Se desató en él, de pronto, una inesperada y excitada vivacidad, y las expresiones de agradecimiento le brotaron entre un torbellino de palabras. Para calmarle, pregunté:
—¿Te gustaría llevarte a casa algo para tu madre?
Su reserva reapareció. Murmuró:
—No lo sé. —Mientras yo pensaba en algún obsequio lo bastante pequeño para que le cupiese en el bolsillo, su actitud sufrió un sorprendente cambio. Dijo atropelladamente—: ¿Cómo voy a saber lo que quiere? ¿Y por qué no se lo da a Teddy? Él es el extra.
Kovacs saltó:
—¡Francis!
A despecho de su dureza como negociante, era un hombre emocionalmente simple; con un rebaño de hijos como el suyo, debería de haber reconocido la rivalidad entre hermanos cuando estallaba ante sus ojos, pero solamente le había sobresaltado la erupción de malos modales. Por mucho que a él se le cayera la baba, yo decidí en aquel momento que no me gustaba Francis. Y no he cambiado de opinión en los años transcurridos desde entonces.

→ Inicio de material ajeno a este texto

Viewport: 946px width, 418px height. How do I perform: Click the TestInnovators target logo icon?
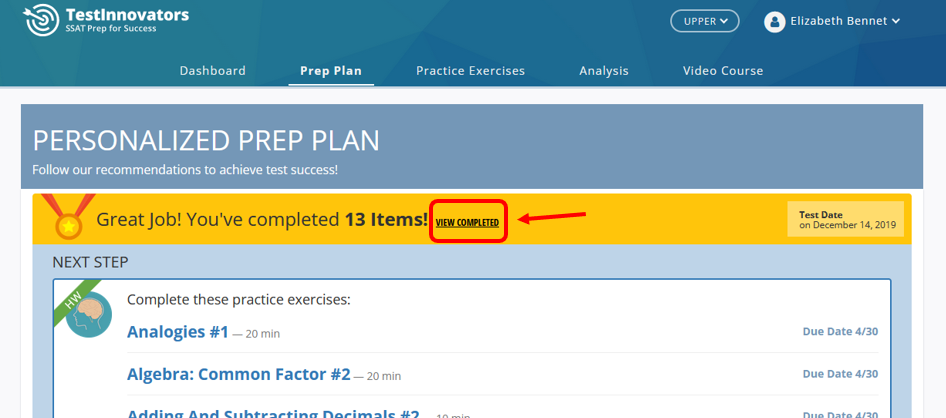(41, 20)
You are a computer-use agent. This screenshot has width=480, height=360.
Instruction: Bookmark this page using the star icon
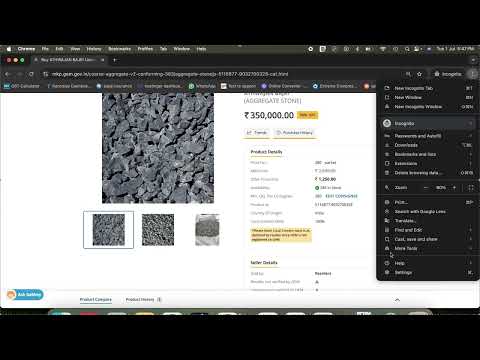coord(419,74)
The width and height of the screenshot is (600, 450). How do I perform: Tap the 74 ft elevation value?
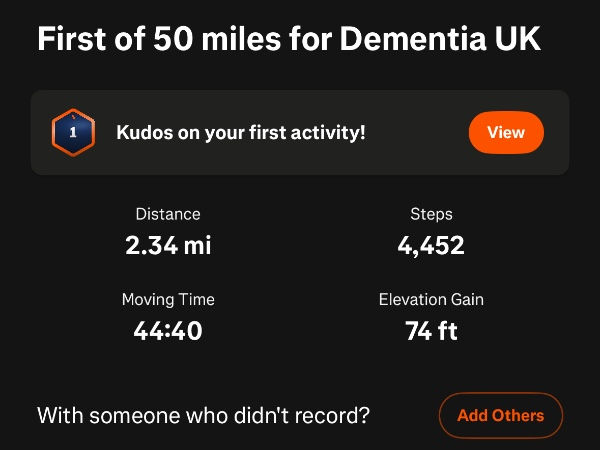click(431, 330)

—No tiene importancia —dije. Y a Kovacs le sugerí—: Una mujer aprecia la buena ropa interior. Incluso aunque no la vea nadie más.
No mordió el anzuelo, pero con todos aquellos hijos embarullando su vida doméstica habría sido sorprendente que un hombre de su reputación no estuviera encontrando en Alison Conway un solaz externo. He leído que la pobreza genera códigos morales muy puritanos para defender la solidaridad de la familia, pero no acabo de creérmelo.
Cuando él se marchó, me sentí mentalmente magullada, disminuida por el obstinado esfuerzo de ver las cosas con claridad. Pero por lo menos sabía y respetaba aquello con lo que estaba tratando. Podríamos relacionarnos en igualdad de condiciones.